Harapan yang sama kini tertuju kepada Martial. Mereka yang masih menaruh harapan kepadanya ingin melihat apakah Ten Hag bisa membuat eks Lyon ini menjadi monster layaknya musim 2019/2020.

Martial tentu tidak ingin dikenang sebagai pemain malas yang nantinya membuat segala kontribusinya menjadi tidak berarti. Apa yang sudah ia lakukan di pra-musim kali ini merupakan modal besar untuk membuka jalan mendapatkan apa yang ia mau seperti garansi tempat di tim utama serta peluang mendapat panggilan dari timnas Prancis ke Piala Dunia 2022.

Yang dibutuhkan hanya konsistensi. Salah satu masalah Martial yang tidak kunjung selesai sejak pertama kali ia datang.

Selain itu, Martial juga butuh etos kerja yang tinggi. Erik ten Hag sudah menegaskan kalau Cristiano Ronaldo tetap akan jadi bagian dari proyeknya pada musim ini.

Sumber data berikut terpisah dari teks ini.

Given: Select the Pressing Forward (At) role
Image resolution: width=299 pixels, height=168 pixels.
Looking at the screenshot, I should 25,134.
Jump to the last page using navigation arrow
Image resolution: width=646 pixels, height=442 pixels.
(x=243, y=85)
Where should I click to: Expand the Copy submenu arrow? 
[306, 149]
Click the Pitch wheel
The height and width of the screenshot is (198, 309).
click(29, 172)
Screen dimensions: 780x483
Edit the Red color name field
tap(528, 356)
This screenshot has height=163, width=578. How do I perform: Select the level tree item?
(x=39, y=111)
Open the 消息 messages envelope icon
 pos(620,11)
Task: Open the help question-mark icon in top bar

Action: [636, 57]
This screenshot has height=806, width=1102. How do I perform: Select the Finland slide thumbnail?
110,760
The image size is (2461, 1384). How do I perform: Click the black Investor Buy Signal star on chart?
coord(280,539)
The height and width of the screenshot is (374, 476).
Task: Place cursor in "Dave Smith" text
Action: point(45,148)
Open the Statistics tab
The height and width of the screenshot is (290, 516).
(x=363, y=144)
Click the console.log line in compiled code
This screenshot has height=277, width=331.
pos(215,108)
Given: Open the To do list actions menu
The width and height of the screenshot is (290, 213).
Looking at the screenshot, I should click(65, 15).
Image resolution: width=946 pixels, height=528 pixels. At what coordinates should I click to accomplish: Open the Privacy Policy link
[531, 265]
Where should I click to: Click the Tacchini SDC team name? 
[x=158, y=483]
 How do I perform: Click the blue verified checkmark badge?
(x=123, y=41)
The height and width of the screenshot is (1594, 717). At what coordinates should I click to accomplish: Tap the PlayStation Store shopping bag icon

Dengan kata lain, Martial harus siap untuk berbagi peran dengan CR7 dan bukan tidak mungkin kalau keduanya akan menjalankan peran yang bergantian di lini depan.

Jika Martial bisa melakukan keduanya dengan baik, maka bukan tidak mungkin ia bisa melebihi torehan musim 2015/2016 dan 2019/2020. Suporter pun juga bisa tersenyum indah seindah senyuman maut dirinya tiap kali mencetak gol.